J Pediatr Surg. 2022 Jun;57(6):1045-1049. doi: 10.1016/j.jpedsurg.2022.01.057.Epub 2022 Feb 14.

Katherine Culbreath ¹, Gregory Keefe ¹, Steven J Staffa ², Nicole Wynne ², Frances Grimstad ³, Lissette Jimenez ⁴, Tom Jaksic ¹, Biren P Modi ⁵

Author information

¹Department of Surgery, Boston Children's Hospital and Harvard Medical School, Boston, MA, United States of America; Center for Advanced Intestinal Rehabilitation, Boston Children's Hospital and Harvard Medical School, Boston, MA, United States of America.

²Department of Surgery, Boston Children's Hospital and Harvard Medical School, Boston, MA, United States of America.

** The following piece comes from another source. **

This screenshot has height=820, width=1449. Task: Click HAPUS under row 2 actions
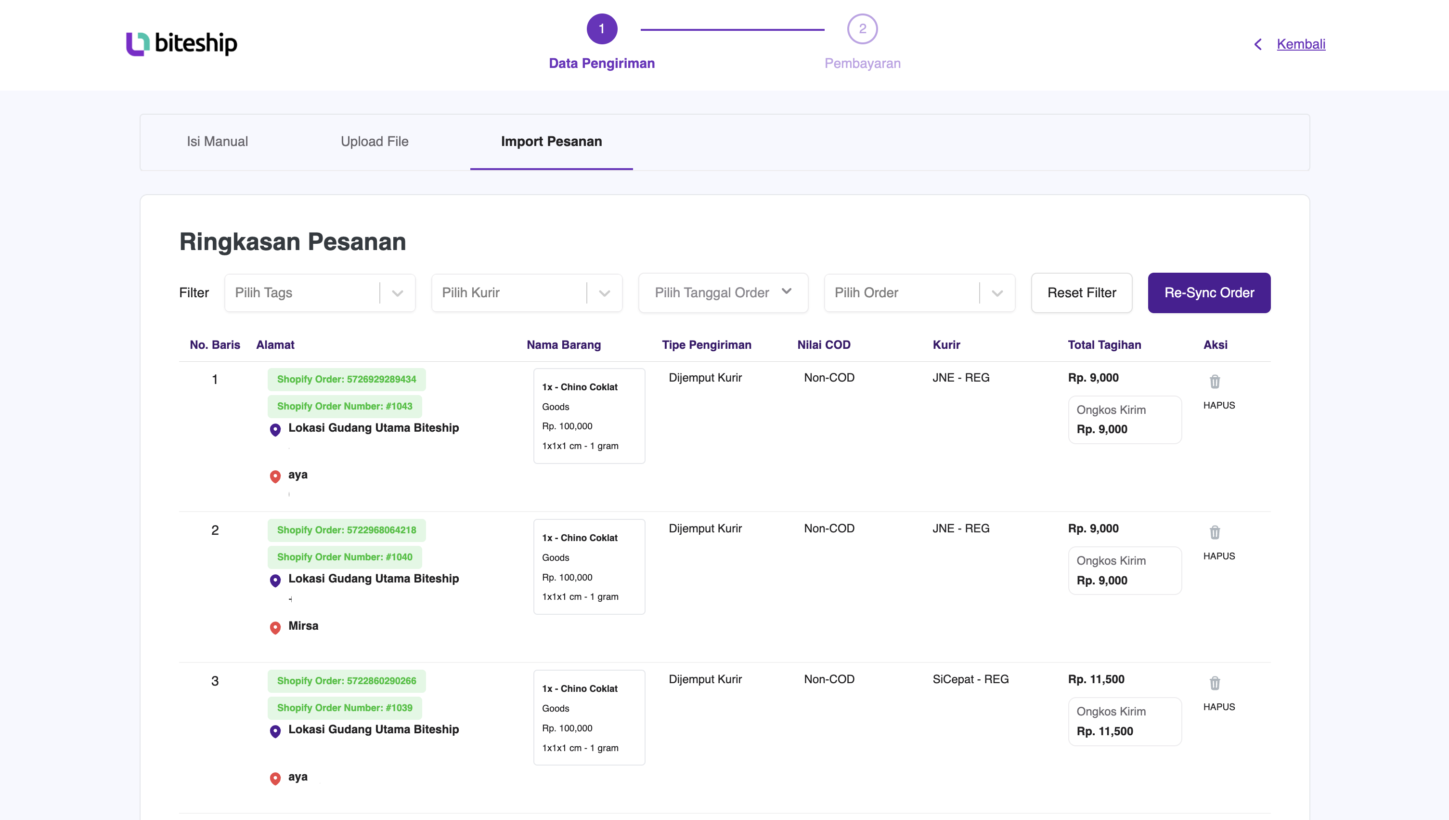click(1219, 555)
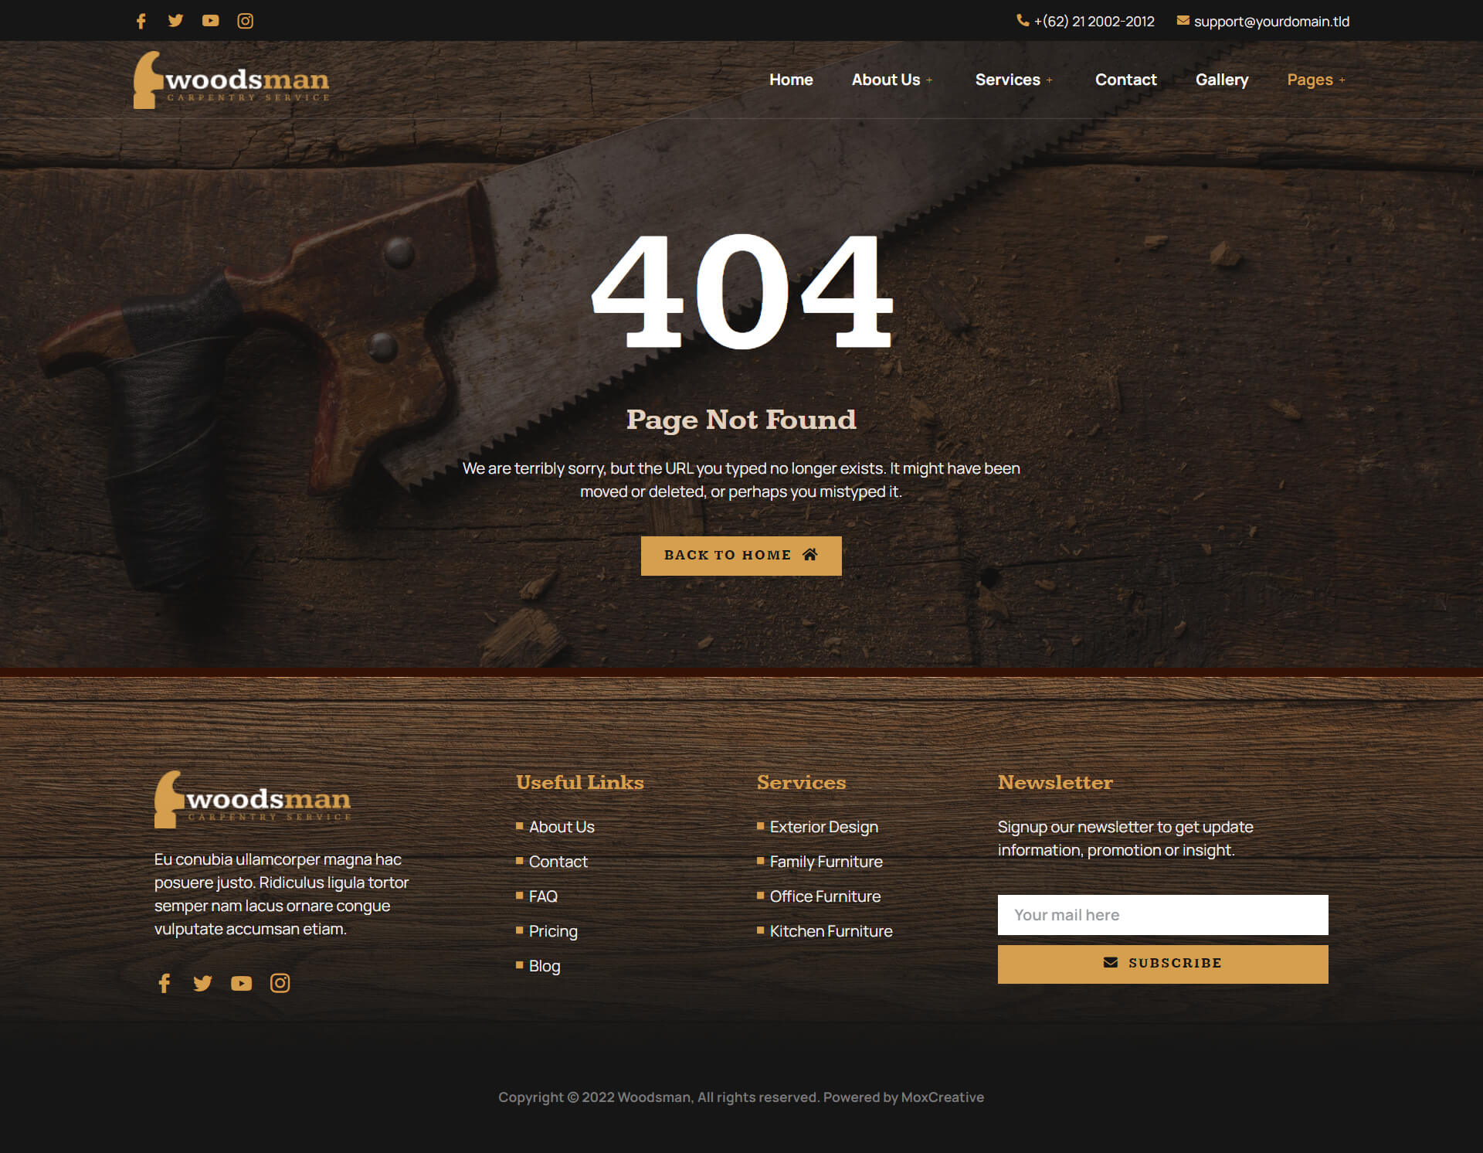
Task: Open the footer YouTube icon
Action: 241,983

³Department of Surgery, Boston Children's Hospital and Harvard Medical School, Boston, MA, United States of America; Division of Gynecology, Boston Children's Hospital and Harvard Medical School, Boston, MA, United States of America.

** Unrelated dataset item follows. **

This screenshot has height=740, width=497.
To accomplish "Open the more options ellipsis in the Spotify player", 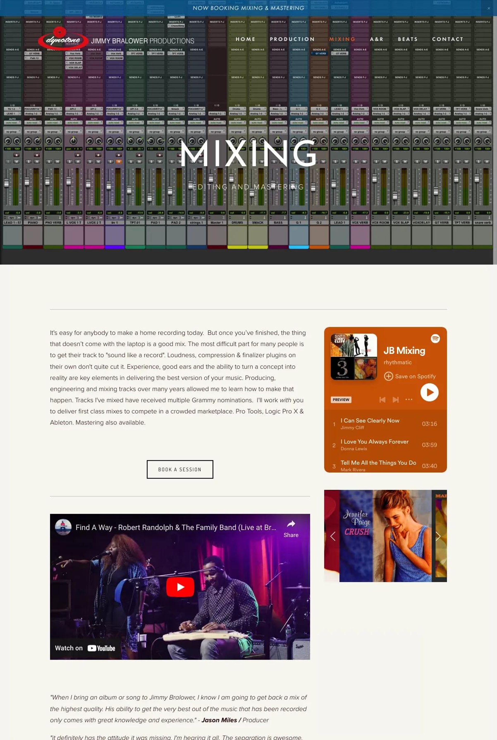I will click(x=409, y=400).
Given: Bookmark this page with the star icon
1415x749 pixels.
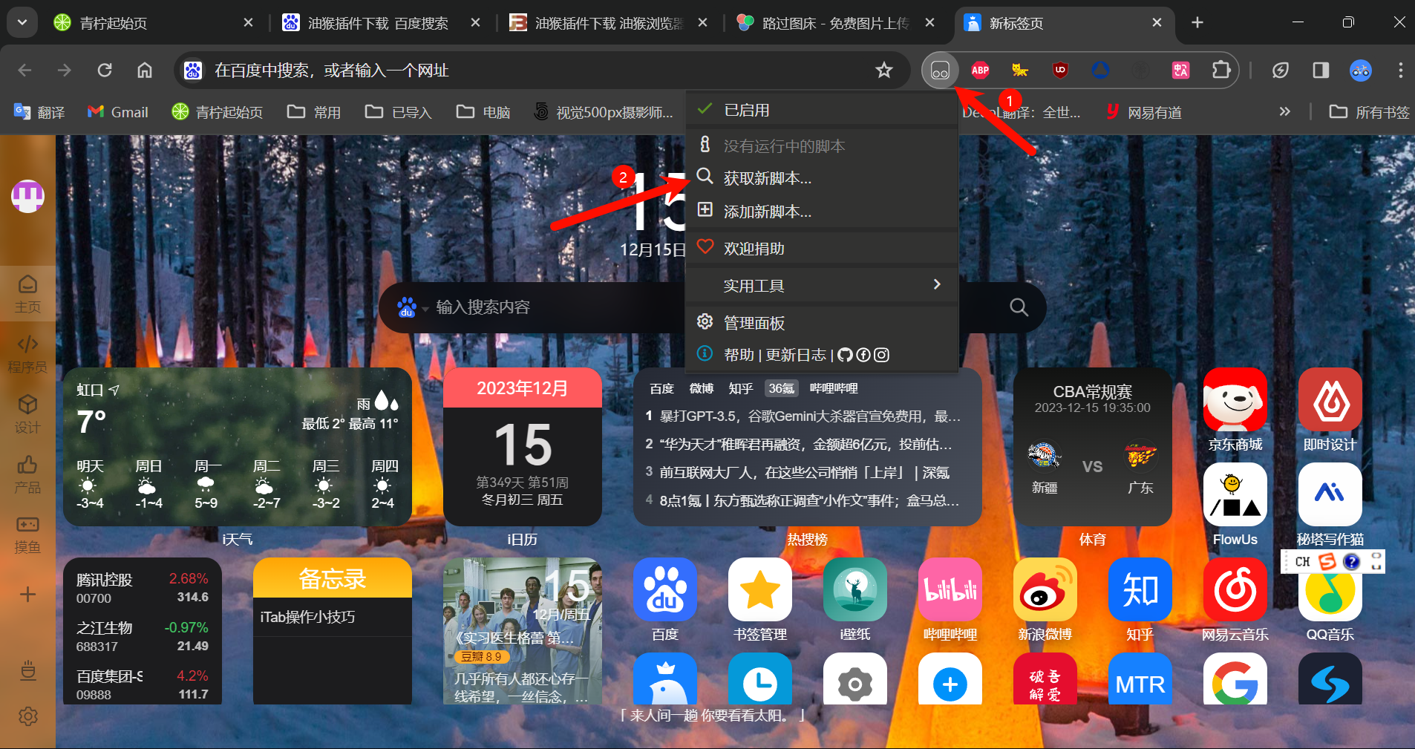Looking at the screenshot, I should 884,71.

⁴Center for Advanced Intestinal Rehabilitation, Boston Children's Hospital and Harvard Medical School, Boston, MA, United States of America; Division of GI/Nutrition, Boston Children's Hospital and Harvard Medical School, Boston, MA, United States of America.

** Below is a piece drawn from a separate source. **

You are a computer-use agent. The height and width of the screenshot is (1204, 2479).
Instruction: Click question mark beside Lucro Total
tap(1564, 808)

⁵Department of Surgery, Boston Children's Hospital and Harvard Medical School, Boston, MA, United States of America; Center for Advanced Intestinal Rehabilitation, Boston Children's Hospital and Harvard Medical School, Boston, MA, United States of America. Electronic address: biren.modi@childrens.harvard.edu.

Abstract

Background: Pediatric intestinal failure (PIF) affects nutrition, metabolism, and endocrine development, but its downstream impact on puberty is unknown.

Methods: A retrospective review was performed of patients age >8 years with PIF managed at an intestinal rehabilitation program. Outcomes of interest were peak height velocity (PHV), age at PHV, and age at pubertal onset (Tanner stage 2). Outcomes were stratified by sex and compared to established norms.

Results: Of 110 patients with PIF, 54.5% were male. Compared to the CDC 50th percentile, PHV in PIF patients was similar for females (8.09±2.36 vs. 7.37 cm/yr;p = 0.23) but significantly higher for males (9.27±2.56 vs. 7.91 cm/yr;p = 0.038). Age at PHV in PIF patients was significantly younger for both males (12.31±2.14 vs. 13.38 years;p = 0.049) and females (10.70±1.06 vs. 11.71 years;p = 0.001). PIF patients reached pubertal onset earlier than published norms; this was significant for males (12.41±1.80 vs. 13.44 years;p = 0.014), but not for females (10.45±1.81 vs. -11.15 years;p = 0.13). The mean height-for-age Z-score was -1.2, with 20% of patients having a Z-score less than -2.

Conclusions: Pubertal onset and growth are neither delayed nor diminished in patients with PIF. The high incidence of short stature, however, highlights the importance of optimizing prepubertal linear growth to attain full height potential.

Type of study: Prognosis study (Retrospective cohort study).